If you walk around the park on a summer weekend, however, it seems as if the world decided to stay after the fair left town. Teenagers dressed in the national colors of their native South American countries play a spirited game of soccer, while on an adjacent field, Bengali men in spotless uniforms engage in a cricket match. Korean and Chinese families from nearby Flushing wander the pathways as their children pedal their tricycles, and women dressed in colorful saris push baby carriages past vendors selling empanadas, carne asada, and chorizo con papas.
Central Park is New York's most famous parkland, but Flushing Meadows offers a more authentic slice of the Big Apple. While Central Park is the backyard for the city's ultra-rich and famous, Flushing Meadows is New York's grittier commons. No celebrity-gawking tourists, Bugaboo strollers, and hansom cabs here. Instead, you'll find working-class Queens residents from the borough's diverse ethnic neighborhoods, a small-scale version of the melting pot that has defined the city for centuries.
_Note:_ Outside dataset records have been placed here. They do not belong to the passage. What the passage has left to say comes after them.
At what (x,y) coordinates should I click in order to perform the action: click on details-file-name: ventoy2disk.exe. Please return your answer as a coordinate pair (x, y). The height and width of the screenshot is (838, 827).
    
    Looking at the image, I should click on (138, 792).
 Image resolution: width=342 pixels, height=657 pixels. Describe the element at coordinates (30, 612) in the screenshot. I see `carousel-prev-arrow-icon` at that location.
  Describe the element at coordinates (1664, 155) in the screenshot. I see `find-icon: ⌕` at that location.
Planes on their approach into LaGuardia Airport occasionally roar overhead, smoke from family barbecues wafts through the air, and the boisterous shouts and cheers of crowds watching soccer games routinely pierce the air.
The energy of the city permeates Flushing Meadows, but that's part of its appeal. It is a park meant to be used. It's a well-trod recreational playground, where trees are as apt to be used as soccer goalposts and volleyball net poles as they are shady respites from the summer sun. Plus, the park is home to cultural institutions such as a zoo, botanical garden, theater, and museums that rival those in the rest of the city.